By Caribbean News Now contributor
PROVIDENCIALES, Turks and Caicos Islands -- According to a highly placed source in the Turks and Caicos Islands (TCI), former premier Michael Misick is taking an active leadership role in a campaign for taking the TCI into an independence referendum within the coming months.
Former premier Michael Misick when he appeared on local television to deny allegations of raping an American visitor to the TCI
However, given that Misick is currently facing criminal charges for alleged bribery, with probably more charges to come, any efforts by him in relation to independence are widely perceived has having the ulterior motive of escaping prosecution, or being pardoned if convicted, along with former ministers and others that are also facing a range of criminal charges.
Such a prospect may, nevertheless, demonstrate considerable naiveté and lack of forethought on Misick’s part, according to one US agency source.
“I must laugh at this; currently Misick has more legal protection in a British territory, meaning countries like the US must walk a fine line in prosecuting him. It makes no sense for him to try and remove this legal security blanket, leaving himself vulnerable to a snatch and grab operation like former Panamanian dictator Manuel Noriega and others. Let the fool pave his own road to a US prison,” the source said.
Current premier, Rufus Ewing, has consistently referred to the need for independence from Britain since being elected in November 2012; the most notable recent occasion being this month’s throne speech delivered by the governor, which asserted a responsibility on the part of the government of “readying our nation and our people for the move toward independence.”
However, with Ewing and Misick’s Progressive National Party (PNP) winning only 44 percent of the popular vote in the November 2012 election, they appear to have greatly overestimated their political capital, especially in relation to independence, which is not widely supported in the territory, although one former minister from the opposition Peoples Democratic Movement (PDM) has reportedly pledged support for Misick’s campaign.
Nevertheless, Misick will have to raise considerably more support from PDM voters, as well as convince his own PNP that independence is the right choice for the tiny overseas territory. To this end, Misick is now calling on PDM faithful who had served in government in the past to enlist their support. A door to door campaign planned by Misick is also believed to have already begun in the most populous island of Providenciales.

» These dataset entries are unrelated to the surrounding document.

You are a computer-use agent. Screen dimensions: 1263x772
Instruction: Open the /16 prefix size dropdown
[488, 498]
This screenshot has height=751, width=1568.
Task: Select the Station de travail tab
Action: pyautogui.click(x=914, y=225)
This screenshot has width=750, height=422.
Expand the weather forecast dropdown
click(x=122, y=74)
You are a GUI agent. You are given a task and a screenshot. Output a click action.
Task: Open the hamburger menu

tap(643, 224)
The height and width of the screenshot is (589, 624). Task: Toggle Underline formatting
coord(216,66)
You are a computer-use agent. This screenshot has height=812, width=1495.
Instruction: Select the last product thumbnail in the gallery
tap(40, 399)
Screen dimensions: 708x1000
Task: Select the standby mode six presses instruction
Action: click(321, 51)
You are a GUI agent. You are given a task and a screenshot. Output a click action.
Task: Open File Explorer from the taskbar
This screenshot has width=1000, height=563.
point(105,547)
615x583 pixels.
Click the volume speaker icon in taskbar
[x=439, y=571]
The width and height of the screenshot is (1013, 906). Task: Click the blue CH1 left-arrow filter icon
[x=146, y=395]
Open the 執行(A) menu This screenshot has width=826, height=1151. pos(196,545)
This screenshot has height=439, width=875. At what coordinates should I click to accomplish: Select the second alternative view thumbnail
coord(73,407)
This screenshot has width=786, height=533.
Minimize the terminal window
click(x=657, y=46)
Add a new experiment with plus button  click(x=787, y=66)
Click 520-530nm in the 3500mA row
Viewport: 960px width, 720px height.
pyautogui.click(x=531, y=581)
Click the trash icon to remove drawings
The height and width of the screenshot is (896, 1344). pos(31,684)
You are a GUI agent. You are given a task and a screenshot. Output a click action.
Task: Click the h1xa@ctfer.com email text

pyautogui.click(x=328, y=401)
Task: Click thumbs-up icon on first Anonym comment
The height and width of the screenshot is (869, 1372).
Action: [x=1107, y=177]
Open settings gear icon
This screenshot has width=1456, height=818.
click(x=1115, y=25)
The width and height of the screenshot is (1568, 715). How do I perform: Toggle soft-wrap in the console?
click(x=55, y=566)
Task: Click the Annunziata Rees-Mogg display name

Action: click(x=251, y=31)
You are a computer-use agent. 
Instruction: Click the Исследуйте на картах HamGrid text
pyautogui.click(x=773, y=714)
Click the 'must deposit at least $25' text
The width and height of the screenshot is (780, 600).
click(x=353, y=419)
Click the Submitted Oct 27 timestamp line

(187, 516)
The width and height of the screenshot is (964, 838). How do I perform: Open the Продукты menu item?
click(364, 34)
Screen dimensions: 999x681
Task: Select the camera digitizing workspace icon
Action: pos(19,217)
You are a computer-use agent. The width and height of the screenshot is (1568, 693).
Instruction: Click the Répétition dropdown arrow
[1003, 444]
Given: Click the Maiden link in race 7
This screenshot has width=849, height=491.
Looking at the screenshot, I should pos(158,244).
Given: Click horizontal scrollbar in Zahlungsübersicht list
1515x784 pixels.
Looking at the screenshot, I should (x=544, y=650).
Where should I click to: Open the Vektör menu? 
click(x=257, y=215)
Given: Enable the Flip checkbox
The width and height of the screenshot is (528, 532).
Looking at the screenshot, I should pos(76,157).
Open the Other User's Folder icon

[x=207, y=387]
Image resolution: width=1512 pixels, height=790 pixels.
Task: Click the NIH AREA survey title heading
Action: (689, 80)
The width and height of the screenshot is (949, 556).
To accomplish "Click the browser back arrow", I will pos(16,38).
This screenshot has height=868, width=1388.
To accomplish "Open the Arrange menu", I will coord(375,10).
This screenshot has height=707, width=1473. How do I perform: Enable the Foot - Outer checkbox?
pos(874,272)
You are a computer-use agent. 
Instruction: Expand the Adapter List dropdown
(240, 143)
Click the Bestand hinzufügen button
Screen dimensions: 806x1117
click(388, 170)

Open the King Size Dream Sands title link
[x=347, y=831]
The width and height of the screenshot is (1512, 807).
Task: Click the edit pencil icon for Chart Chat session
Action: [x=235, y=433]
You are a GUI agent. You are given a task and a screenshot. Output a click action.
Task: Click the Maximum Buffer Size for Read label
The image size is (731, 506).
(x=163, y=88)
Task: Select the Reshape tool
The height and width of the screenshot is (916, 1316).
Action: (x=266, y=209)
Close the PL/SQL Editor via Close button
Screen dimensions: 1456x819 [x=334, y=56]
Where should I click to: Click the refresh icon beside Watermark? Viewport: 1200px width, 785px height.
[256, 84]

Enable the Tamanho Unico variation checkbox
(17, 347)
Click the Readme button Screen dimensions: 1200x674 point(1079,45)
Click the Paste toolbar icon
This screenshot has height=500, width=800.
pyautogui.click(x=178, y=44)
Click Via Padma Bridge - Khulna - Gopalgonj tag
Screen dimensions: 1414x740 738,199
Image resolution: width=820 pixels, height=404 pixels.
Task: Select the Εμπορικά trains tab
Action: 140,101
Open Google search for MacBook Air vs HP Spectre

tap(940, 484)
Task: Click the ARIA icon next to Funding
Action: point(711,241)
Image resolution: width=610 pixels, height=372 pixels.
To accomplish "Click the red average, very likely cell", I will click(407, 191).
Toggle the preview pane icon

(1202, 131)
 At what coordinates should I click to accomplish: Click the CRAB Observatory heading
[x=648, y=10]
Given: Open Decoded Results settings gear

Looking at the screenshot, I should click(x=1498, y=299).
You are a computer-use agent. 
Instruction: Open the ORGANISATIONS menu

What is not clear is what majority Britain would regard as an acceptable indication of a popular desire for independence. In the past, at least 80 percent of the registered voters were required to be in favour of independence, although a two-thirds majority or 66 percent may be acceptable.
Also unknown is the financial approach of the British government, which essentially holds the TCI’s purse strings as a result of a $260 million loan guaranteed by Britain that was required to finance the government and to save TCI from outright bankruptcy. This loan is due to be paid down to a point that would permit a TCI government as a British Overseas Territory to finance the loan without British backing. As an independent territory this would be even more problematic.
Further, the existence of this latest push for independence may cause foreign developers to rethink their planned investments in the TCI, which are to some extent encouraged by the stability it enjoys as a British territory.